Biography

Dr Peter Cheung is currently an Assistant Dean (Research) and Assistant Professor in the Department of Chemical Pathology, Faculty of Medicine at the Chinese University of Hong Kong. He obtained his bachelor’s and Master's degree from Queen’s University, Canada, and Western University, Canada, respectively, and his doctorate degree from The University of Hong Kong. Dr Cheung's research interest focuses on using computational, statistical, structural, and enzymological approaches to study viral replications and prevention strategies for infectious diseases. He is the recipient of numerous awards including the Croucher-Butterfield Ph.D. Scholarship (Croucher Foundation), Best Poster Presentation Award (The University of Hong Kong), and Finalist of the Hong Kong Young Scientist Award (Hong Kong Institution of Science). He has published extensively in the field of computational and structural biology. His original research findings have been published as first or corresponding authors in leading international journals including those of the Lancet Microbe, BMJ, Nature Catalysis, Nucleic Acids Research, and Nature Communications. His work has been supported by the Research Grants Committee’s General Research Fund and Collaborative Research Fund, with which he led international efforts to study viral replication of influenza and SARS-CoV-2 replication using structural, computational, and enzymology approaches. 

Computational and Structural Biology Approaches to Address Challenges of an Effective Vaccine

We will first discuss our recent studies on COVID-19 vaccination effectiveness. Then, challenges to vaccine development will be highlighted, such as protection for high-risk populations, the evolution of antibody escape variants, and the production of stable vaccine strains. We have employed computational, structural biology, and statistical approaches to try to overcome these challenges.
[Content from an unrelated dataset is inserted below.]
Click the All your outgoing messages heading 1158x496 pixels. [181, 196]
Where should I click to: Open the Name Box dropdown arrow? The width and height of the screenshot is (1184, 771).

Currently, there is a lack of studies on booster regiments composed of vaccine combinations, especially for older and immunocompromised groups. We performed a comprehensive analysis with the largest sample size to date to assess 24 COVID-19 vaccination regimens encompassing 7 vaccine types worldwide. We showed that a three-dose mRNA regimen reduces the chance of immunocompromised and elderly (over 65) patients developing asymptomatic or symptomatic COVID-19 infections, and a third dose is necessary to protect against Omicron infection. The findings will help shape public health policy, patient care, and vaccination research. Ongoing investigations focus on the effectiveness of the fourth dosage regimen against novel variants. To prepare for future variants, especially those that may elude vaccination neutralization, we are developing computer models to evaluate viral fitness and construct their antigenic evolutionary paths. This technique can profile present variants and forecast future antigenic variants, hence facilitating pandemic preparedness. Lastly, we will show how structural biology can facilitate the design of innovative inactivated virus vaccines with high genetic stability while maintaining a high virus replication rate for manufacturing.